Split-Intein Mediated Affinity Chromatography for the Purification of a C-intein Tagged Protein

The purification of biomolecules is a very challenging process due to the presence of a very complex mixture of other cell culture components. In order to achieve high protein yield and purity, a so-called affinity chromatography step is widely used [1]. In this study, affinity chromatography has been performed through the use of split-inteins. The stationary phase resin is functionalized with a N-intein affinity tag, while the Protein of Interest (POI) has a C-intein tag. The capture of the POI from the crude lysate occurs due to the high affinity between these two tags [2]. The subsequent cleavage causes the release of the purified protein. After the elution, a regeneration step is required in order to get rid of the C-intein tag (see Figure). This stationary affinity phase was tested and characterized. The pore size distribution of the resin was measured by inverse size-exclusion chromatography (iSEC).
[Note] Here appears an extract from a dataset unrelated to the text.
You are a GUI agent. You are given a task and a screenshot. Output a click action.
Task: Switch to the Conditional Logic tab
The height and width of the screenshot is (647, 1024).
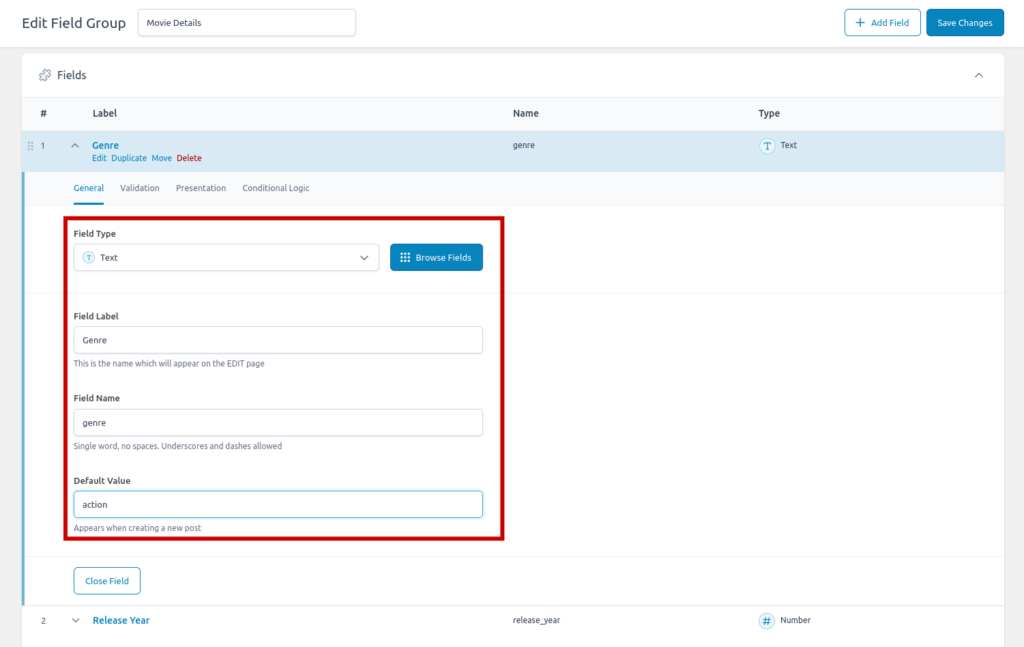(x=277, y=187)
The binding and saturation capacities were determined through breakthrough curve (BTC) fitting. In the initial purification processes, proteins pre-purified by IMAC (Immobilized Metal Affinity Chromatography) as well as cell lysate were utilized. Then the results were compared and the purification protocol has been optimized for the crude lysate. Afterwards, using a model based optimization [3], both a batch capture process and a two-column CaptureSMB process were simulated in order to predict the best conditions in terms of productivity and column capacity utilization.